The University of Louisville took another step toward firing head basketball coach Rick Pitino this week with a letter from interim president Greg Postel informing the coach that two recent scandals show a pattern of “inappropriate behavior” and violations of his employment contact that would justify his dismissal for cause.

Postel’s registered letter to Pitino was dated Tuesday.

Postel’s letter is a necessary step in the process of firing Pitino for cause, because the coach’s contract with the University of Louisville Athletic Association (ULAA) mandates the university present “charges” against him and give him an opportunity to present evidence in his favor.

Pitino’s fate will be decided at a meeting of the ULAA board of directors on Oct. 16, according to the letter, obtained by several media organizations under the Kentucky Open Records Act. Pitino or his representative can appear at the meeting or present their case in writing or on video.

Louisville interim president Greg Postel sent a letter to coach Rick Pitino earlier this week as part of the dismissal process. (Kentucky Today/Tammie Brown)

“The charges will be considered in the context of your full employment history with (U o fL),” the letter noted.

Among the eight charges listed by Postel was that Pitino did not notify U of L that Christian Dawkins, a sports agent who was arrested as part of an FBI investigation into money laundering and fraud in college basketball, visited the school’s campus in late May.

“As someone known to have acted as an ‘agent’ for athletes, the basketball staff should have notified Athletics Compliance,” Postel wrote regarding Dawkins’ visit. “No notification was provided.”

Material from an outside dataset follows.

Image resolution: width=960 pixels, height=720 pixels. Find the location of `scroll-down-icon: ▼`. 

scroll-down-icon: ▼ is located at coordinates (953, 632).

Postel also told Pitino in the letter that, “Your involvement in these recent scandals cannot be considered isolated events. Instead, they are illustrative of a pattern and practice of inappropriate behavior.”

Dawkins, one of the men charged in the federal probe, was at U of L “for purposes related to the basketball program,” according to Postel’s letter. Not informing the compliance staff of his presence was a violation of Pitino’s contract, Postel wrote.

Dawkins was charged in the criminal complaints as one of the men who allegedly participated in a scheme to funnel money from Louisville’s official apparel sponsor, Adidas, to the school’s recruits.

Dawkins, a former AAU coach, was filmed talking about plans to send money to a prospective UofL recruit during an FBI sting operation in a Las Vegas hotel room in late July, according to court records. He was indicted on four counts of wire fraud.

Dawkins’ lawyer, Steve Haney, questioned the scope and timing of the federal case in a statement released Thursday and cautioned against “prematurely” condemning his client “based on speculation, accusations and misinformation.”

“Much has been said about fraud and corruption in college basketball,” Haney said. “Anyone with even a rudimentary understanding of the reality of the business of college basketball and the NCAA would question the scope, timing and targets of this investigation.”

An FBI agent said in an affidavit that Dawkins had “dealt with coaches at University-6,” or U of L, about recruiting another player who matches the description of freshman Brian Bowen. Bowen was suspended from the team on Sept. 27, a day after the federal government revealed the charges.

The second scandal referred to in the letter involved Pitino assistant Andre McGee paying escorts and strippers to entertain players and recruits in Minardi Hall. Severe NCAA penalties from that case — including vacating the 2013 national championship — are being appealed by the university.

In the letter, Postel accuses Pitino of failing to properly supervise the compliance of his coaching staff and monitor their activities. He added that Pitino also failed to promote an environment of compliance among his staff and did not ensure their cooperation with any U of L, Atlantic Coast Conference or NCAA probe.

The university also charges that Pitino failed to notify U of L’s compliance staff of “red flags” related to the “late surprise commitment” of Bowen, a top prospect who was not recruited by the Cardinals, yet decided to come to the school on June 3.

Pitino’s lawyer, Steve Pence, sent a letter to U of L after he was put on unpaid administrative leave alleging breach of contract. Pence accused the university of failure to provide proper notice or a chance to present evidence when Pitino was suspended.

Three assistants named

In a related, development, the university announced that three U of L basketball staffers have been given temporary assistant coaching roles to help interim head coach David Padgett conduct practice.

Director of basketball operations Michael Bowden, video coordinator Logan Baumann and graduate assistant RJ Evans will be allowed to help Padgett run practices and work with players on the actual practice court in their new roles.

The move come after interim athletics director Vince Tyra placed assistant coach Jordan Fair and associate head coach Kenny Johnson on paid administrative leave. The two coaches, along with suspended head coach Rick Pitino, are under scrutiny for their roles in the FBI investigation into wire fraud and money laundering in college basketball recruiting.

Padgett was appointed interim head coach last Friday, just two days before preseason practice began Sunday. Padgett was the only coach allowed on the floor during the workouts and he said Wednesday that a staff of four coaches was needed for a program at Louisville’s level.